Aug 22, 2019
Apache Druid helps Zeotap Master Multi-Channel Attribution at Scale
Chaitanya Bendre, Zeotap
Below is a transcript of a short interview we conducted with Chaitanya Bendre, Lead Data Engineer at Zeotap, where we discussed their use of Druid to help address the difficult problems of identity resolution and multi-channel attribution.
Can you introduce yourself and your company?
My name is Chaitanya Bendre. I work as a Lead Engineer at Zeotap, a Global Identity and Data Platform that enables brands to better understand their customers and power economic returns on analytics and marketing towards acquisition, churn and upsell and cross-sell.
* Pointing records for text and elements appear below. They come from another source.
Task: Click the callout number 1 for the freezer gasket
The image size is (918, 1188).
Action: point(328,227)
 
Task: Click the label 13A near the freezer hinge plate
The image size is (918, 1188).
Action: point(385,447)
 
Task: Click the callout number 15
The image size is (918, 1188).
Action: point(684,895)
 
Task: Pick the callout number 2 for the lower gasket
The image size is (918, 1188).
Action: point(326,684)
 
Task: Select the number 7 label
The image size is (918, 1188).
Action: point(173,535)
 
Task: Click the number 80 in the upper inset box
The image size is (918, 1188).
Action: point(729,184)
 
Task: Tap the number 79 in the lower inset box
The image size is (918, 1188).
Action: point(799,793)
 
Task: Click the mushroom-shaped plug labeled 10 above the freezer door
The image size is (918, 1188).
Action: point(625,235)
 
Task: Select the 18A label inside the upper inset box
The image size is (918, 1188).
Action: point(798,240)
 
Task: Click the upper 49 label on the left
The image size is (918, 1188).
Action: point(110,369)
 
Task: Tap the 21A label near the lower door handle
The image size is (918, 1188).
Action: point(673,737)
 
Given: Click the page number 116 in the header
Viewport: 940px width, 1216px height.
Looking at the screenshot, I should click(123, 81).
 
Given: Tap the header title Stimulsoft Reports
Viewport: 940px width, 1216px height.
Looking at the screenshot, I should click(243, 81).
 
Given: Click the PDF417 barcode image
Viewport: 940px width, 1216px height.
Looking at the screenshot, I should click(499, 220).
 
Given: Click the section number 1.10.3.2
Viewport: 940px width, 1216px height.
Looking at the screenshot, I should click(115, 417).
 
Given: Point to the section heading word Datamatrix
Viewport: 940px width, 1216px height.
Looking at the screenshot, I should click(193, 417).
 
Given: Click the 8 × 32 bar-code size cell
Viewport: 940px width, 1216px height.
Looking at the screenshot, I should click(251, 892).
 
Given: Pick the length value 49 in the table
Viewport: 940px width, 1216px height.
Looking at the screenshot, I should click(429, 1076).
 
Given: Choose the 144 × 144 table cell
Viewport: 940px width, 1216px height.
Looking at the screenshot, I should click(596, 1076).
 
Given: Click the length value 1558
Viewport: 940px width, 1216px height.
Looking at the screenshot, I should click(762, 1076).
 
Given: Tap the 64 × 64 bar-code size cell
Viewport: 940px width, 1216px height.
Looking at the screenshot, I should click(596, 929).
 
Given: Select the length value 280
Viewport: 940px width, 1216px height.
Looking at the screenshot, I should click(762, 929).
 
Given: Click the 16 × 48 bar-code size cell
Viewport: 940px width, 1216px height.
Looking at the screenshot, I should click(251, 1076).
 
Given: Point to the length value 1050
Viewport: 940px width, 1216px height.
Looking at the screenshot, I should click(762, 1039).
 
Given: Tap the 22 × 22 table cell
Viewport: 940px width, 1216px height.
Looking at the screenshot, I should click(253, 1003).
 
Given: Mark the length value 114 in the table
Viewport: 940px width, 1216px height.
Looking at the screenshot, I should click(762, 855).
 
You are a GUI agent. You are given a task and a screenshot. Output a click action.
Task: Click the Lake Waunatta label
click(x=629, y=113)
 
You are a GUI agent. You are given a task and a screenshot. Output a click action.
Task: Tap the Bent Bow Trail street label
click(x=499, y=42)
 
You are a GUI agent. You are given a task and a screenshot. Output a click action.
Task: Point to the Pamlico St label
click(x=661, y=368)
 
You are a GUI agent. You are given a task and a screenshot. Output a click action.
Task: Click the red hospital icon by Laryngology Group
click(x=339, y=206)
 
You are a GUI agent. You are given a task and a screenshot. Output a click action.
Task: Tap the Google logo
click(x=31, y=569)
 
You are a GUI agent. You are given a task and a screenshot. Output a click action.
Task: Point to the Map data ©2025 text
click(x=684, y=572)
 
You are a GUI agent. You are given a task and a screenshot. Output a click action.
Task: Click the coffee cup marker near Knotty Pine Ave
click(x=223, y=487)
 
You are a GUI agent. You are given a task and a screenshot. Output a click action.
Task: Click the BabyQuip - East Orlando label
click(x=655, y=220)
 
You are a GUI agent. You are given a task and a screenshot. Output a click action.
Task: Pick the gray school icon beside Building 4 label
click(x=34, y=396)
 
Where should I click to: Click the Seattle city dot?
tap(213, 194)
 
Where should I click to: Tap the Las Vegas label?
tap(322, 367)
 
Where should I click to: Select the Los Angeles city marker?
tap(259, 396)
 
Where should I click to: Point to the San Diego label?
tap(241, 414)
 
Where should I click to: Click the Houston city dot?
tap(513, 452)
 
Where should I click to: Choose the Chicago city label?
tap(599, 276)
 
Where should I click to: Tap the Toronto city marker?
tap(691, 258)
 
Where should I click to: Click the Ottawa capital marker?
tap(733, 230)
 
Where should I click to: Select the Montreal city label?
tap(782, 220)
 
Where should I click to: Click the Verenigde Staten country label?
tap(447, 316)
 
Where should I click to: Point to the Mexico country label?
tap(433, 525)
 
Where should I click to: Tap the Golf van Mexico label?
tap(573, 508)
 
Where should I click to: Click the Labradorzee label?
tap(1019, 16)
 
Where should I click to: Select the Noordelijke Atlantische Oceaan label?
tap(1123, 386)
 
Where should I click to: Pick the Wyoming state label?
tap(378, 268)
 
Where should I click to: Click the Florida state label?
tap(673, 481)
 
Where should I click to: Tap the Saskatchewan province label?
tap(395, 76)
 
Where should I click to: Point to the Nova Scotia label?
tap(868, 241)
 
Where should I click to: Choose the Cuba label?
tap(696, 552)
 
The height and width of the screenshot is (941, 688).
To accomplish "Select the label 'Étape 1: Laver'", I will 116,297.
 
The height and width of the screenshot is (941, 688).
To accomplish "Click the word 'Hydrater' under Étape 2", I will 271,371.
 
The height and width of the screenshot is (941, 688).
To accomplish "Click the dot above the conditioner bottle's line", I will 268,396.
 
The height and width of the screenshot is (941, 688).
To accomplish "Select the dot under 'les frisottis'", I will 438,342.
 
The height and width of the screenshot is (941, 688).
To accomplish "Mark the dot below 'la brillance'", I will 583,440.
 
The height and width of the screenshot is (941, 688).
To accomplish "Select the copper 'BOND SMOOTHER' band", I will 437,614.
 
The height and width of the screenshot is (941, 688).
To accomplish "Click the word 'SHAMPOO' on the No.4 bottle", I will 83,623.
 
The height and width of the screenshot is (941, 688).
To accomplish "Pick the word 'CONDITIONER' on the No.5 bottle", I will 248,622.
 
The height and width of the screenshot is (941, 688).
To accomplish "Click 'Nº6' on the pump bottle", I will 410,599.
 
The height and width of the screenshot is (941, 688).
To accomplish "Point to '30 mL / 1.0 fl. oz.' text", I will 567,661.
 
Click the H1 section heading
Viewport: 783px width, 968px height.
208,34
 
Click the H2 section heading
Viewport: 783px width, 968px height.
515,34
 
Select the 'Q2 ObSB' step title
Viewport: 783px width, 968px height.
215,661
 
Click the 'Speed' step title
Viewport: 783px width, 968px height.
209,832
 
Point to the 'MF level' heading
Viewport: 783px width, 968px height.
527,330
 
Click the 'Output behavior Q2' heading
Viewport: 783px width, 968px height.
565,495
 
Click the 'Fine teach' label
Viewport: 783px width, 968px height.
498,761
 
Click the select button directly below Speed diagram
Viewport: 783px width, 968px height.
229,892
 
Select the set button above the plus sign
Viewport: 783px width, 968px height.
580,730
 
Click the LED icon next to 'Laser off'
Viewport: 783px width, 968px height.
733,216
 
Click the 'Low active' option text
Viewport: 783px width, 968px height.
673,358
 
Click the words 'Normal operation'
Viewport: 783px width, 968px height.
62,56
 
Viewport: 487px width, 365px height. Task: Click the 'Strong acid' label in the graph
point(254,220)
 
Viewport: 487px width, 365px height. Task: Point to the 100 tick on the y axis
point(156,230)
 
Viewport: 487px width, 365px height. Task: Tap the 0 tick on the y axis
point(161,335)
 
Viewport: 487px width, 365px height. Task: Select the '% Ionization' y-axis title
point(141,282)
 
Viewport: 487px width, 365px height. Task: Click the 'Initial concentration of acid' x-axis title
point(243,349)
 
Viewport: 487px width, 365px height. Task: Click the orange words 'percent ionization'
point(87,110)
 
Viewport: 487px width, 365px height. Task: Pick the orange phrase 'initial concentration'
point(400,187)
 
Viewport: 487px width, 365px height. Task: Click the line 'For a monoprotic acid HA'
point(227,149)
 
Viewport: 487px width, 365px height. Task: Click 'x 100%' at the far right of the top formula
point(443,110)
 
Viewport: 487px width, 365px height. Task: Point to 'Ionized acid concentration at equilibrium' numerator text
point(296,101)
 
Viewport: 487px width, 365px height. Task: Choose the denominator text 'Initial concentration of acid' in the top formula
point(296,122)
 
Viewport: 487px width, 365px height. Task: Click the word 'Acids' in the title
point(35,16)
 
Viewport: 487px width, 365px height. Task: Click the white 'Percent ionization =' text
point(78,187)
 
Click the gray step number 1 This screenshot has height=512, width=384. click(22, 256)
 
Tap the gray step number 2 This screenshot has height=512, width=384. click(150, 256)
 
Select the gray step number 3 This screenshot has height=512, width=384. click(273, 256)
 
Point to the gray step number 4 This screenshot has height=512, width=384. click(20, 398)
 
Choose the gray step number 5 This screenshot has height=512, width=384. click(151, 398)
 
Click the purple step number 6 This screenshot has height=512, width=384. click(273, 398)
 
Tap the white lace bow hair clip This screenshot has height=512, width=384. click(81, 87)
We aggregate data from a variety of sources at a very large scale, which also includes enterprise data like telecom data, with a strict focus on security and privacy for the data we store. We have different products that can leverage this aggregated data for various use cases.
What is your use case with Druid today? How were you doing things before Druid?
The two products which leverage Druid are called Connect and Target. Target is pretty straightforward. An ad agency can come to Zeotap and, for example, say they want to target a group of people between 18 and 24 who have visited Facebook at least once. Based on this request, we generate the audience and then the customer can use that audience to show ads on any platform.
With Connect, we use Druid to show insights. A customer can bring their own data, say offline IDs, like mobile numbers, email addresses, and map these online identities to an audience for advertising.
A customer can enrich their first party data by attaching it to our third party data, which we aggregate, and then use that to take some decision and act. It really works as a tool, with which you slice and dice and see the insights of your own data.
Customers upload their identifiers, and we allow slice and dice against the attributes we store so that the customer can understand the audience, including 3rd-party data recently-used mobile apps, average data usage on any telecom network, or frequently-visited locations.
One of the challenges that we solve as we aggregate this data from a variety of sources is multi-channel attribution and identity resolution. Is the same user or not? The more linkages we get from different variety of sources, the higher the confidence with which we can attribute that linkage to the same user. Right now, it’s all deterministic, but in the future we can infer the linkages using machine learning.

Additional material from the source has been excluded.